The goal of Part 2 is to start designing an interactive interface, where a user that comes to the `Heart AI` visualization can put in their own information (like age, gender, interests, self-perceived attributes, and so on), and see how their information relates to the possibility of a successful speed date match. 

Show your work in code as well as your final visualizations in this notebook. Include answers to all questions.

To add some minimal interactivity with minimal effort, consider using Jupyter Notebook Widgets: 
- https://ipywidgets.readthedocs.io/en/latest/examples/Using%20Interact.html 
- https://towardsdatascience.com/interactive-controls-for-jupyter-notebooks-f5c94829aee6
- https://ipywidgets.readthedocs.io/en/latest/examples/Widget%20List.html


### Task 2a. Design for personas. 
_20% effort._

For each of the fictional users given, create a single visualization that provides insight into that user's likely experience at a speed dating event. To experiment with design choices, make each user/visualization pair a different visual encoding that represents different design choices (e.g. you could try a different plot type for some users). 

- Morgan is a young black male college student studying Law. 
- Taylor is a 27 year old woman. She greatly enjoys reading and yoga.
- Cal is a white man in his late 20s, who believes he's moderately attractive.
- Reilly is a Psychologist of non-binary gender, who realllly doesn't like going to art museums.

_ Hint_: If the demographic detail for the user is missing from the description, then it could be a good candidate for displaying "What-if" scenarios along that dimension.
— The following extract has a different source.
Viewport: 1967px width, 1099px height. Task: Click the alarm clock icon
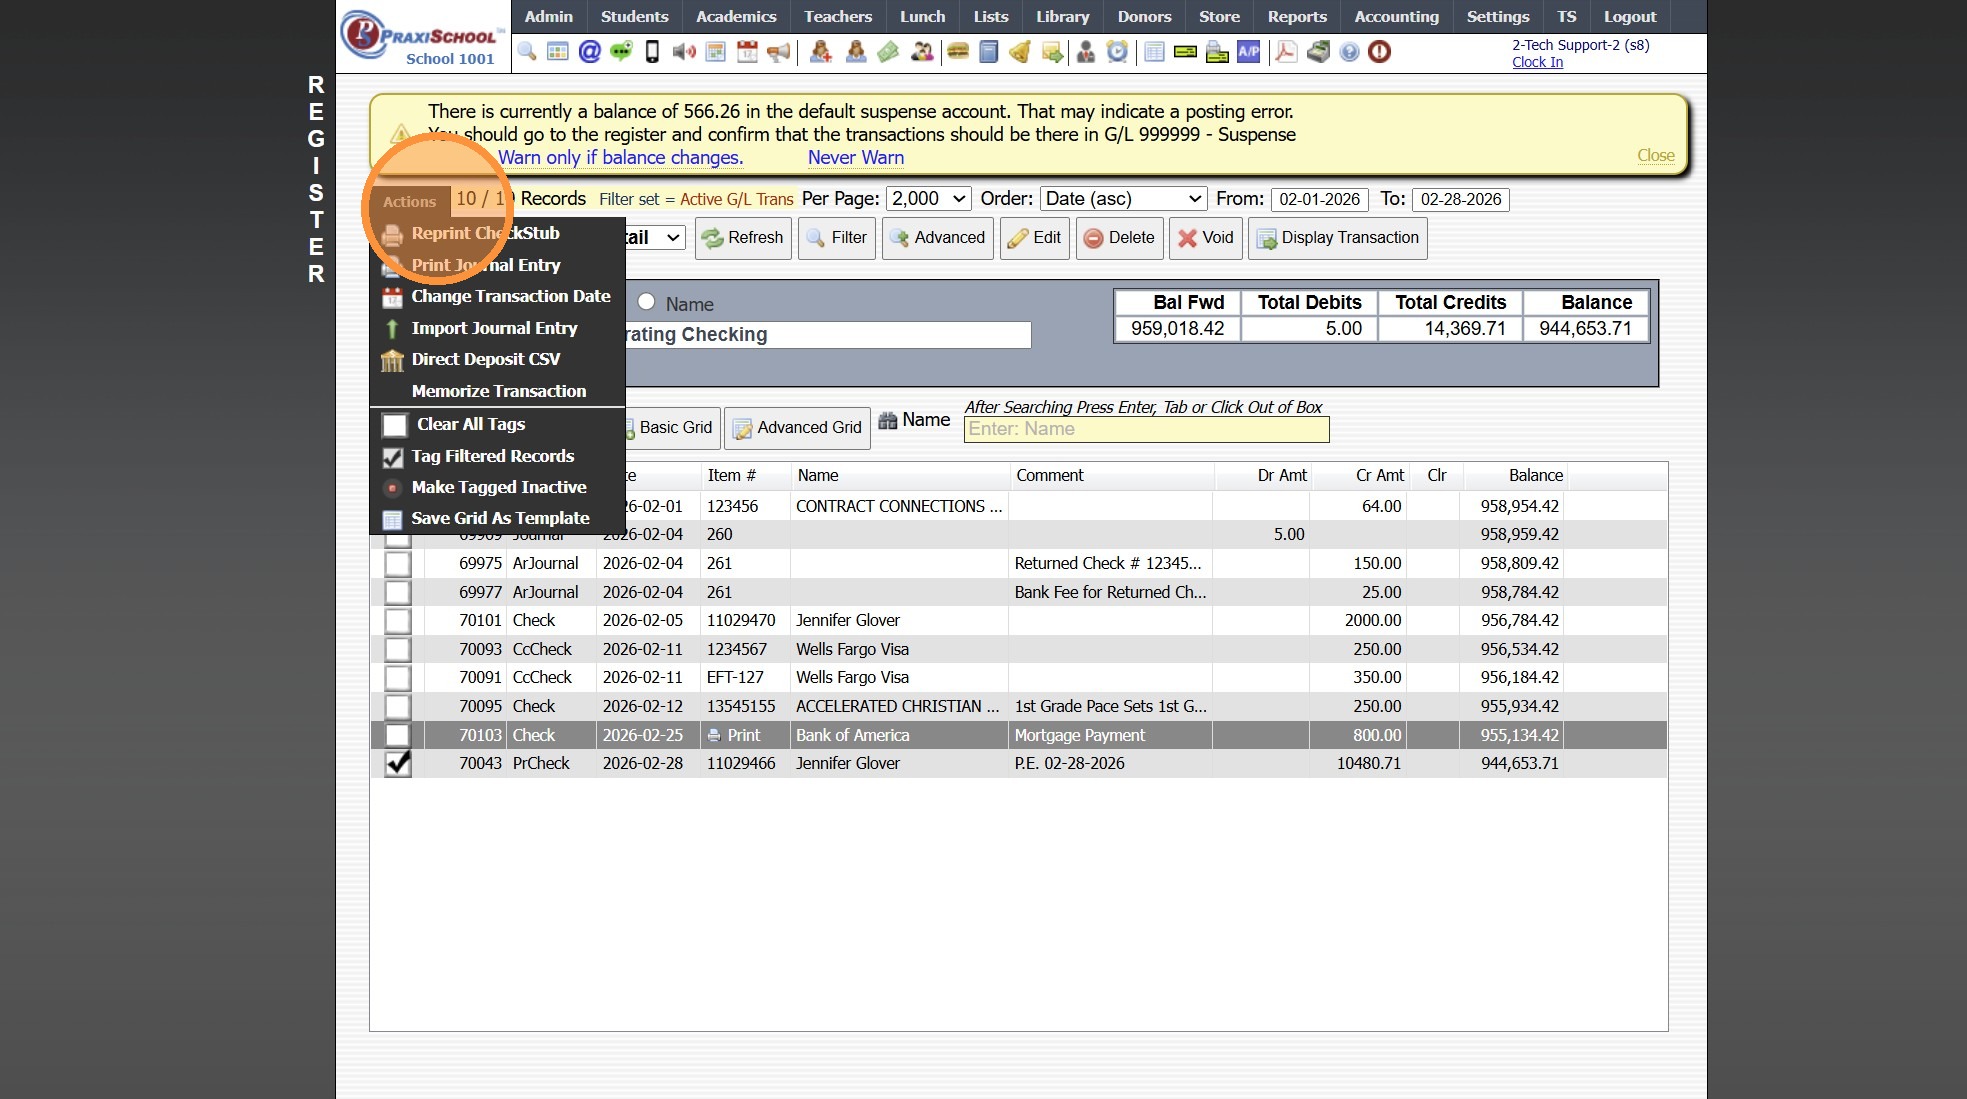[x=1117, y=52]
If it is provided, you could consider showing how slight changes in that information might impact success.

In [None]:
# Code that generates a visualization for Morgan:

In [None]:
# Code that generates a visualization for Taylor:

In [None]:
# Code that generates a visualization for Cal:

In [None]:
# Code that generates a visualization for Reilly:

### Task 2b. Which visualization from 2a do you think is the most successful design? What visualization techniques did you use? 
_3% effort._

_Double click this text to write your answer to the question here._

### Task 2c.  Limitations
_7% effort._

Given your visualizations in 2a, what would be good questions for a user to ask a personalized visualization from this dataset? What would be some questions that a personalized visualization (with this dataset alone) cannot answer?
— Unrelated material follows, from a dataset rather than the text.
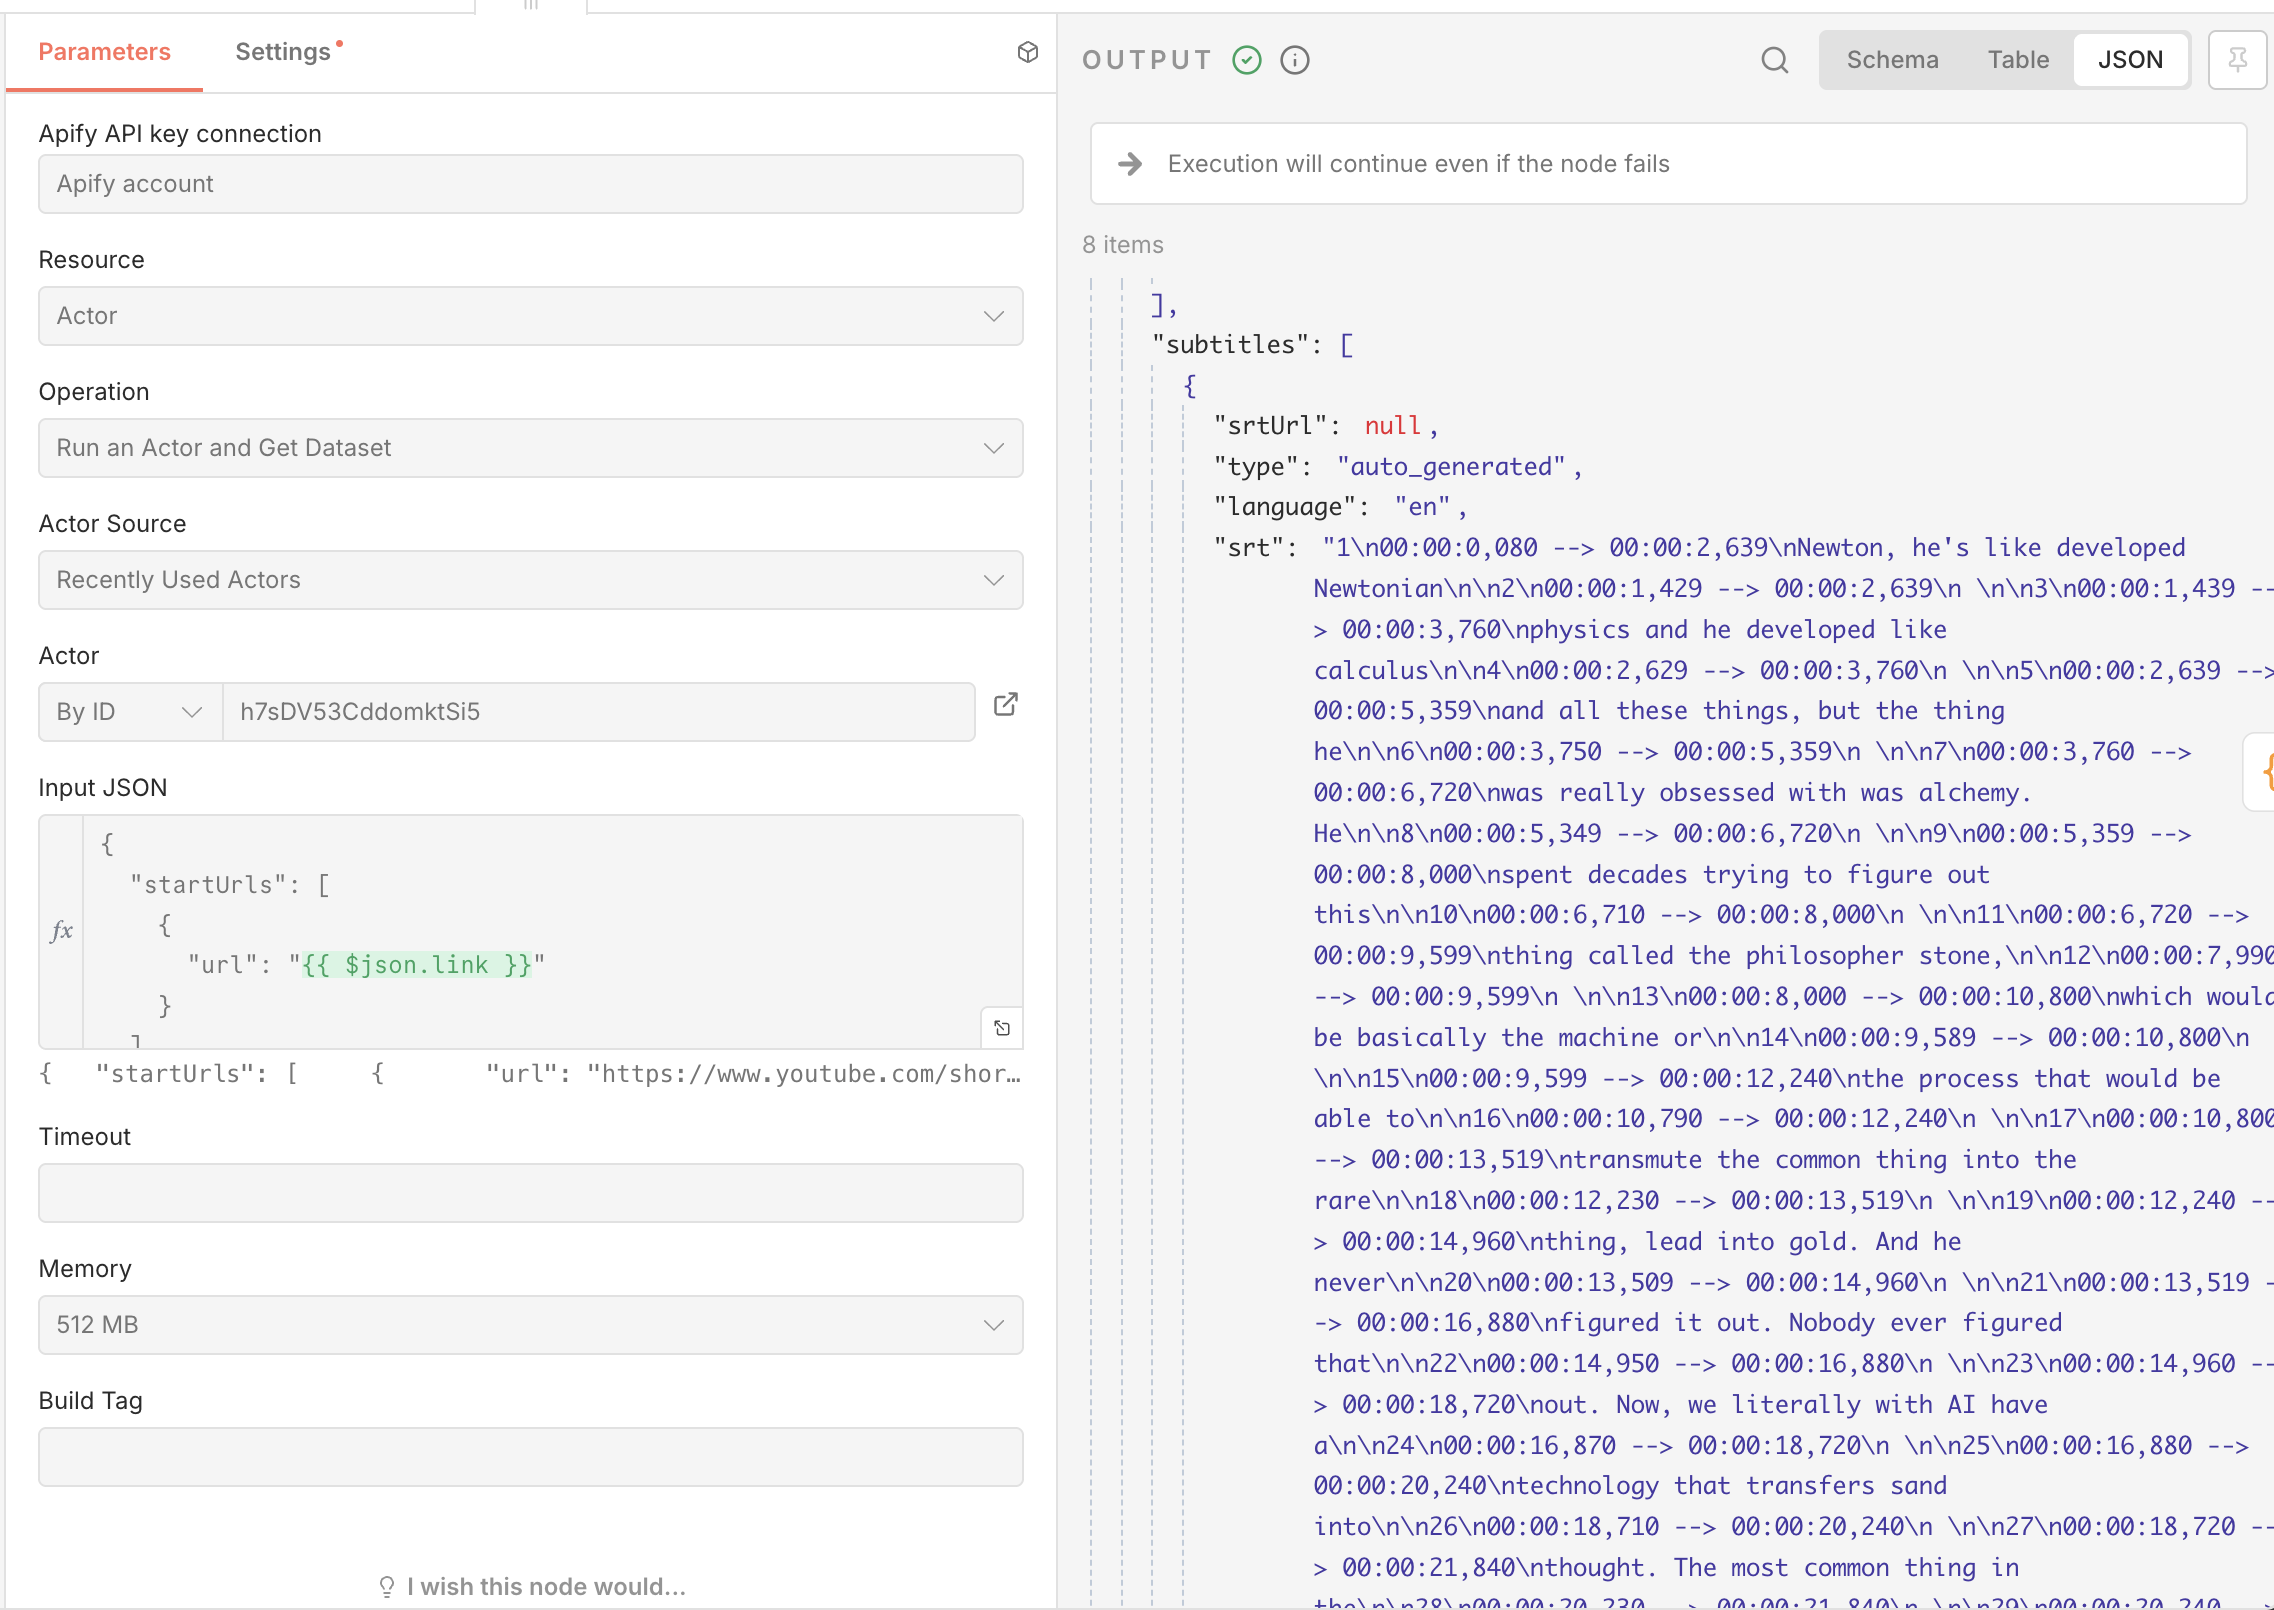Open the Operation dropdown

(530, 448)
_Double click this text to write your answer to the question here._

### Task 2d. Best information.
_7% effort._

If users like those in 2a visit the `Heart AI` interactive tool, what information would you have them put in to show the most relevant match success visualization and why?
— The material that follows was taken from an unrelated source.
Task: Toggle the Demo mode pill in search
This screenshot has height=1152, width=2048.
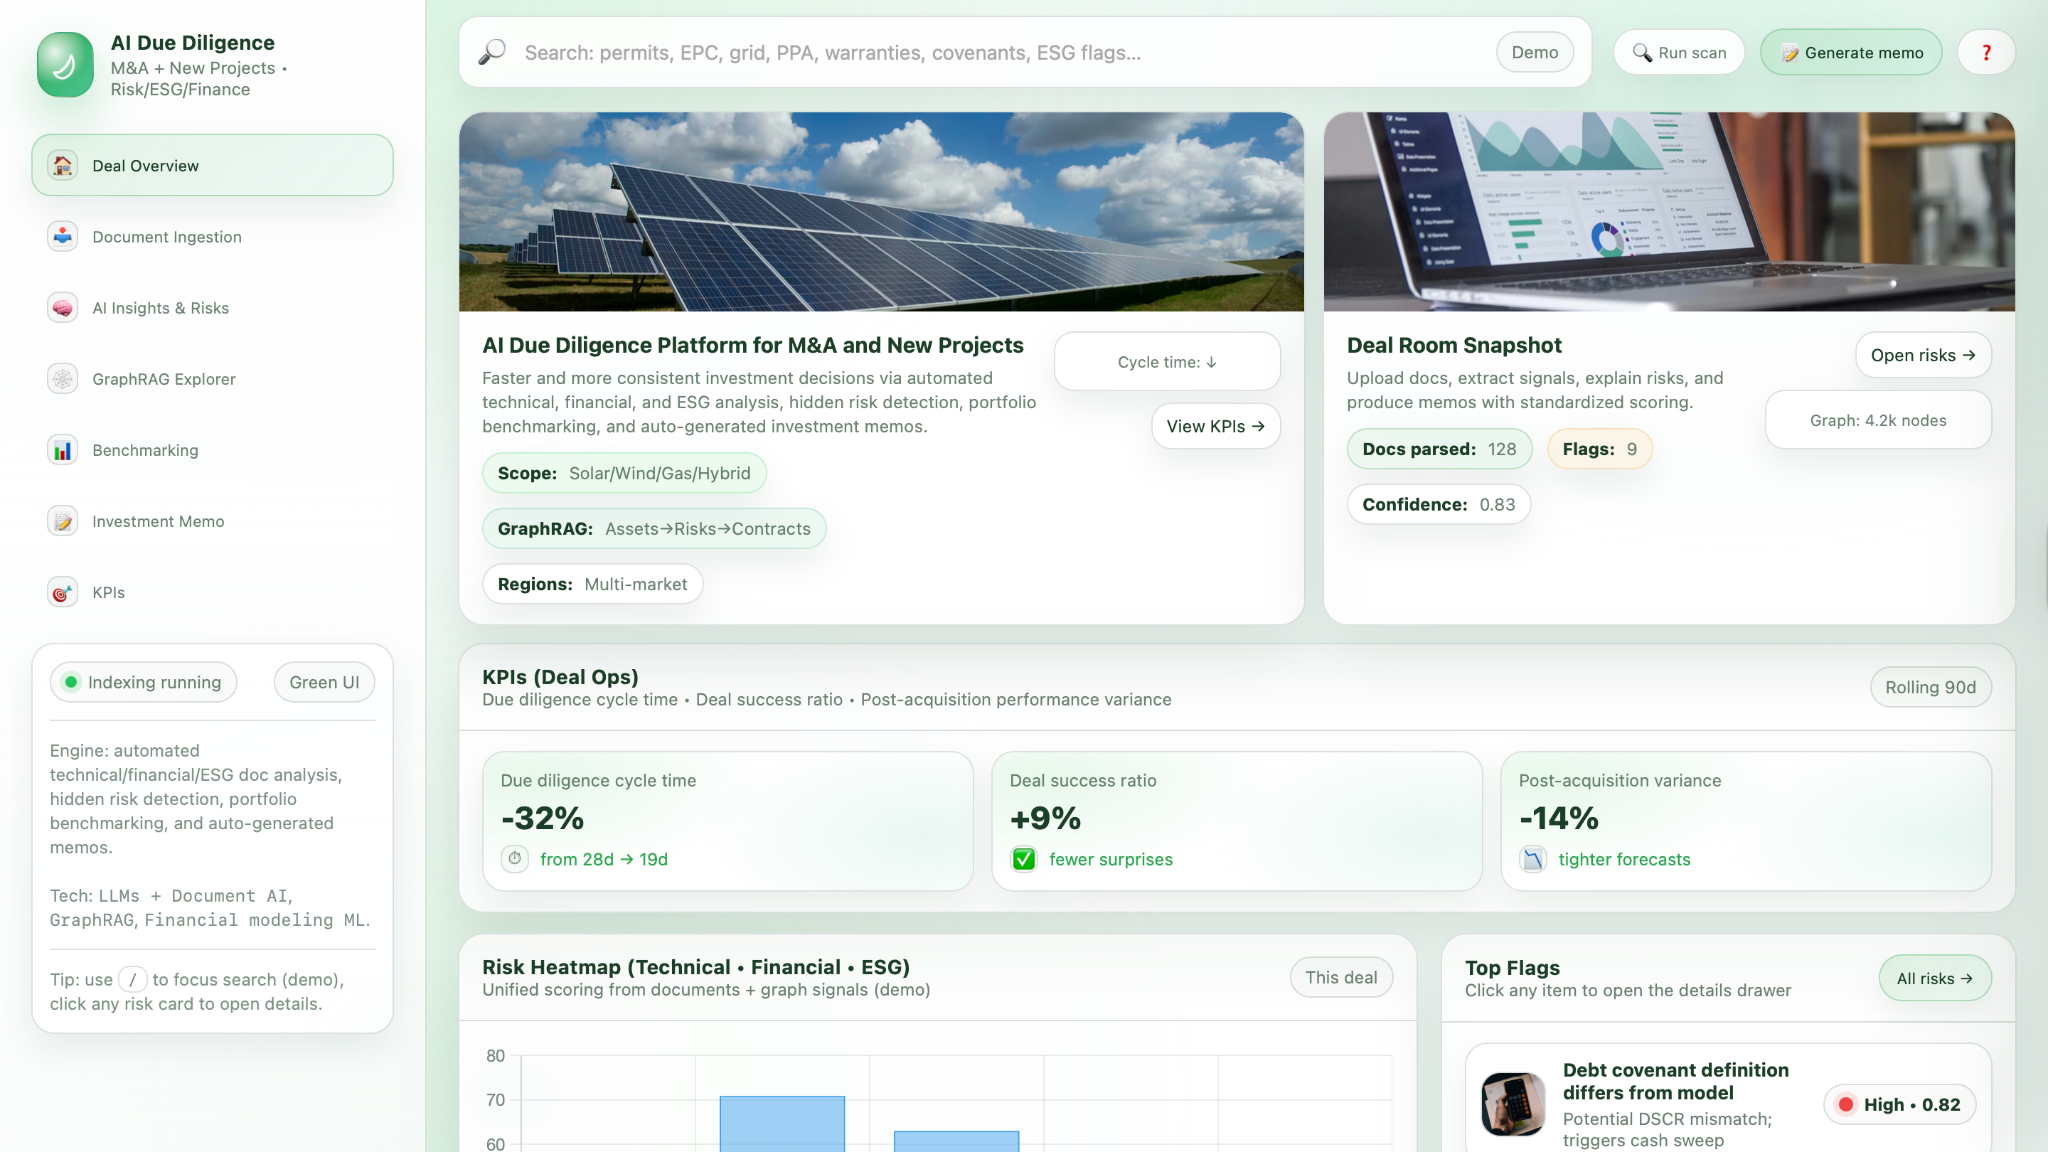Action: (x=1534, y=53)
_Double click this text to write your answer to the question here._

### Task 2e. Data processing.
_3% effort._

In the given data, Interest information is pre-binned as low, moderate, high. Is there any other data in this dataset that could be helpful to bin the data? How would you bin it?

_Double click this text to write your answer to the question here._

### Task 2f. Data use.
_10% effort._

Is the data used in this activity a good choice for `Heart AI`'s pilot testing? Why/Why not? How might it be improved? 

_Double click this text to write your answer to the question here._

---

---

---

## Submit your Assignment
Once you've completed all of the above, you're done with assignment 3! You might want to double check that your code works like you expect. You can do this by choosing "Restart & Run All" in the Kernel menu. If it outputs errors, you should go back and check what you've done. Iris needs to be able to run your notebook on her computer!

Once you think everything is set, please upload your final notebook (with all of your code run and output showing), to Glow with filename `[yourunixID]_haii20[assignmentnumber].ipynb`, e.g., `ikh1_haii20a3.ipynb`

If you've modified your data file outside of this notebook, please zip it up with your Jupyter Notebook and submit together as one `.zip` file so that I can run it!